*Assigned task:*
Among the following entries, count the lines that contain "Help" and report only the result.

*Provided data:*

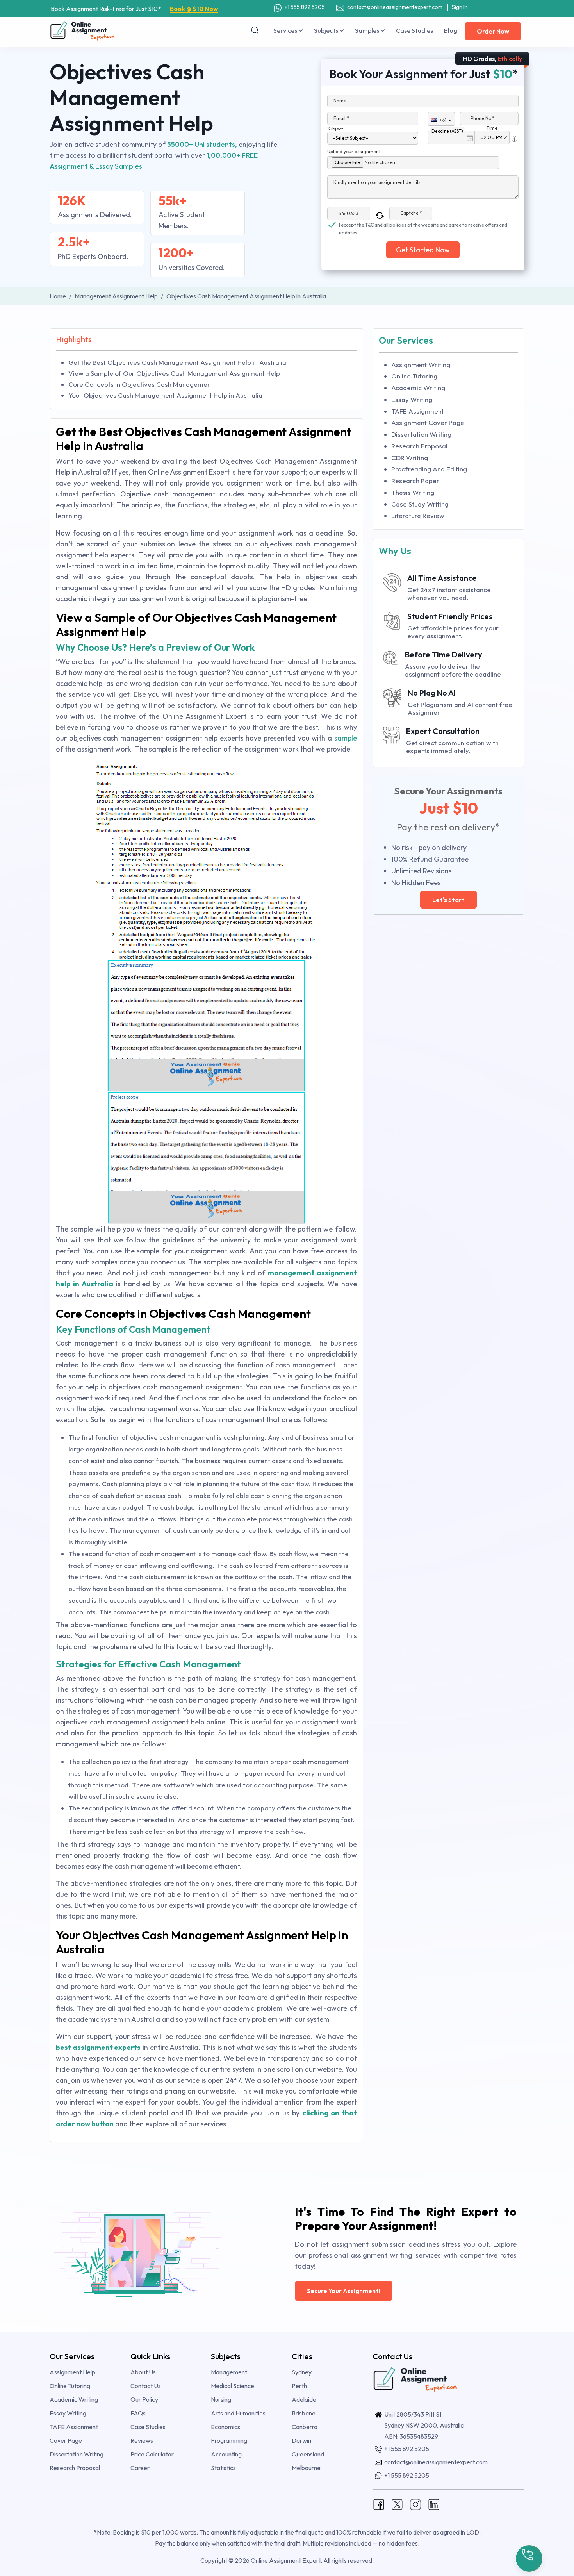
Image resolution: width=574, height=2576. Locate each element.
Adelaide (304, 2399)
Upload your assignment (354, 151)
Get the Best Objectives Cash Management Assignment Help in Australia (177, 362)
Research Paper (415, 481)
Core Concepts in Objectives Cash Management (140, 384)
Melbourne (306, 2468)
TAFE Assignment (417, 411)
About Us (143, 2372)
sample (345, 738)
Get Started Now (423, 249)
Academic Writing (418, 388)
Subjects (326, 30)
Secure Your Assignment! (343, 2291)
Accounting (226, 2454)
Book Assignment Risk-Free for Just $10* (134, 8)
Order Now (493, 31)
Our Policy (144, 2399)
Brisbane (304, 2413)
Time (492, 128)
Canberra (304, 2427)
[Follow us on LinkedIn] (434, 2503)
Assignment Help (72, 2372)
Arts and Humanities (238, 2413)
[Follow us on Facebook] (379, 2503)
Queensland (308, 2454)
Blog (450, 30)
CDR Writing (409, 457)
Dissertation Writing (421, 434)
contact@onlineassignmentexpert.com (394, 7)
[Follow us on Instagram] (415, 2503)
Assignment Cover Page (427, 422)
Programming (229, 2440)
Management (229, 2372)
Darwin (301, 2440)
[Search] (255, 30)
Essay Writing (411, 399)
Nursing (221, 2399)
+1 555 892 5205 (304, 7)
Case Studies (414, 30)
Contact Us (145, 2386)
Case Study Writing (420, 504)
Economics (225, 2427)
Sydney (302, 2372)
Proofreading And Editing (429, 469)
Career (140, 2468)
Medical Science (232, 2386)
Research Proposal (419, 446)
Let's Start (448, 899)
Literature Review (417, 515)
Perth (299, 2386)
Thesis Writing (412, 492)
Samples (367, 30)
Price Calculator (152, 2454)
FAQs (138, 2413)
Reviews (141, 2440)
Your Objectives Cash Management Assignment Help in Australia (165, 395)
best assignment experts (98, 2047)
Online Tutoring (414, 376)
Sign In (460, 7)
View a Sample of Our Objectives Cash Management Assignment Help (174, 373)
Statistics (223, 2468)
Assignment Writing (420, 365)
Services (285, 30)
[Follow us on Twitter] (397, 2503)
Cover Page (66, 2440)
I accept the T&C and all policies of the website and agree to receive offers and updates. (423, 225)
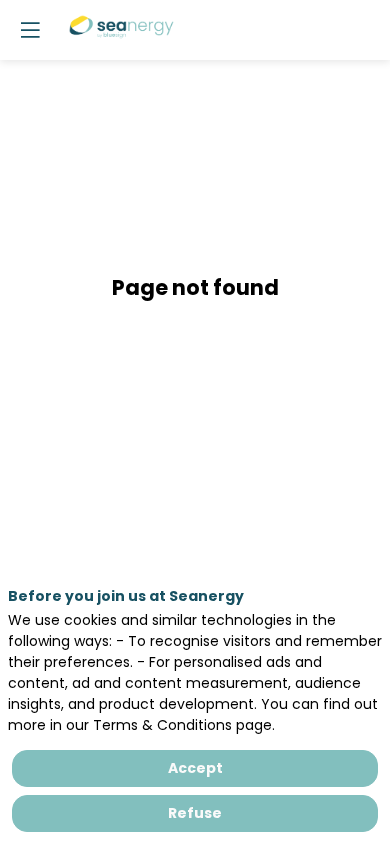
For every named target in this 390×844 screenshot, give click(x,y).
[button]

*Exercise result:*
4